Issue 178 – mars 2012

Avant-gardiste et nocturne, la musique des Tindersticks s’est révélée au grand jour pour tirer la pop vers le haut. L’enrichir de tribulations jazz, de micro-secousses électroniques et d’une classe rock’n’roll infinie. Ressuscité, le groupe de Nottingham a su se réinventer en touchant à l’essence même de sa musique. La voix de crooner de Stuart A. Staples (c)hante ‘The Something Rain’  et referme un somptueux triptyque.
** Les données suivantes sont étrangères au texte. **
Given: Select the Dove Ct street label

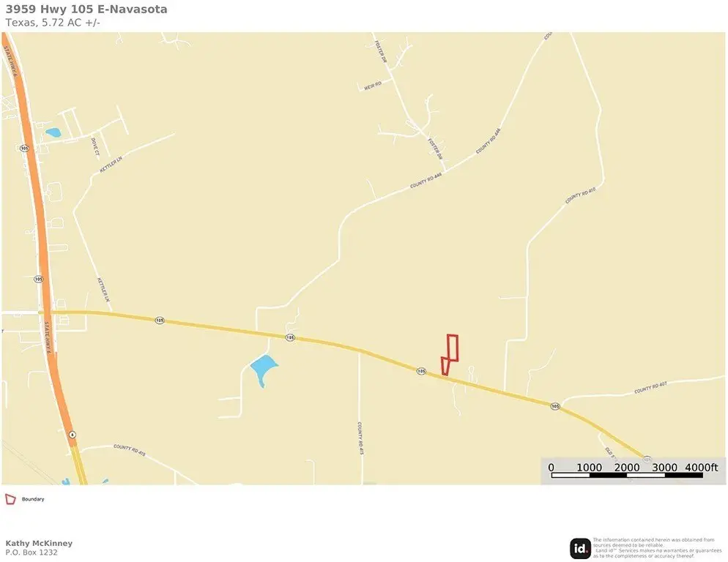Looking at the screenshot, I should coord(94,146).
Interviews avec Tindersticks, Dirty Three, Damien Jurado, KTAOABC, Bed Rugs, V.O., Zita Swoon Group, Cloud Nothing, Revolver

Warren Ellis est de ces personnalités rares qui, à travers toutes ses incarnations (Bad Seeds, Grinderman), continuent à compter. L’heure de ses retrouvailles avec Dirty Three, le trio qui l’a positionné aux yeux de tous comme d’avantage qu’un exceptionnel sidekick buddy de Nick Cave, a enfin sonné. Préparez-vous aux montagnes russes, ‘Toward the Low Sun’ va faire rougeoyer votre ciel, vous exalter aussi…
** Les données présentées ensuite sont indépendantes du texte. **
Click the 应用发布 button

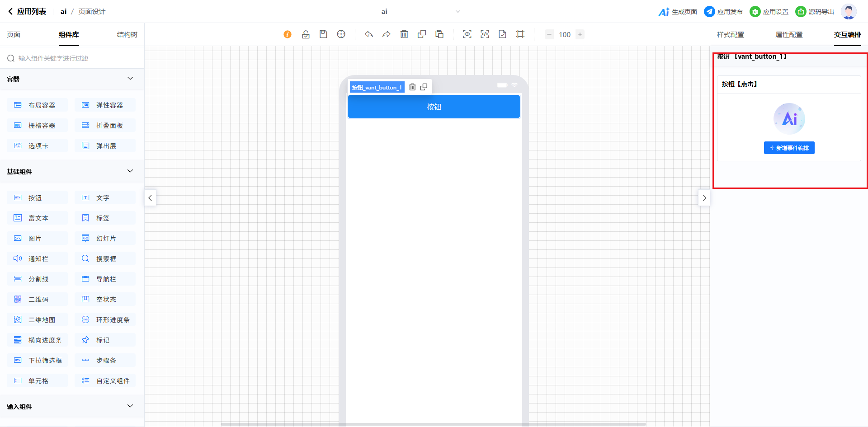tap(723, 12)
Contre vents et marées, sa voix s’élève au-dessus des souvenirs, au cœur d’un triangle d’or dont les angles appartiennent aux figures sacrées de Nick Drake, Neil Young et Elliott Smith. Damien Jurado chante son temps avec la modestie d’antan. Il trace sa voie, s’invente son propre monde (‘Maraqopa’). Sur la route en compagnie de ce pèlerin de l’Amérique moderne. *** Le souvenir impérissable des deux premiers albums avait tapissé de ses belles volutes la première décennie de ce nouveau siècle. En stand-by depuis quatre ou cinq ans, et les nombreuses activités parallèles de son leader Boris Gronemberger, la copropriété V.O. s’en est allé à Chicago ressourcer ses statuts et son personnel auprès du grand John McEntire.
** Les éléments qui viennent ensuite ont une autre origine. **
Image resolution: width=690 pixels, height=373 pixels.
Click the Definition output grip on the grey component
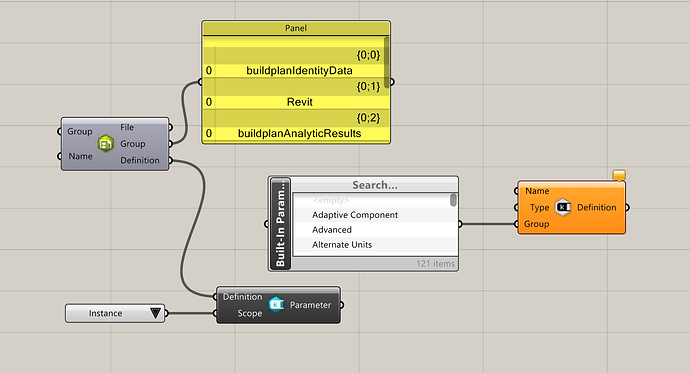pyautogui.click(x=170, y=161)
De dEUS à Zita Swoon Group, du blues rauque barré à la musique de film muet, cela fait plus de quinze ans que Stef Kamil Carlens creuse son terrier singulier dans le paysage sonore belge. Depuis son antre bigarrée d’Hoboken, à la fois pied à terre, studio et terrain d’expérimentations filmiques, rencontre autour d’un projet vrai (mandingue) avec un rêveur qui cherche à repousser les limites des collaborations métissées. *** Cloud Nothings a croisé ce bon vieux Steve Albini, l’inventeur du son qui ne meurt jamais. L’infatigable producteur a mis en bouteille ‘Attack On Memory’ en se grattant les poils du nez : c’est un succès. Les chansons tiennent la route et collent au bitume. La voix fêlée du chanteur se traîne sous un crachin distordu et culbute les mélodies comme on saute dans les flaques. Derrière lui, on a enfin resserré les boulons. C’est agressif, ça bastonne sec, c’est tout bon. *** A les entendre défendre leur (étonnante) deuxième galette, on finirait presque par se convaincre que Toto n’est plus un gros mot. Mais le précieux sésame qui ouvre sur le groove. Celui qu’ils partagent désormais avec un autre trio parisien bien monté : Mustang. Revolver a flingué la pop de chambre des débuts et armé ses holsters d’une artillerie eighties prompte à dérouiller les plus résistants.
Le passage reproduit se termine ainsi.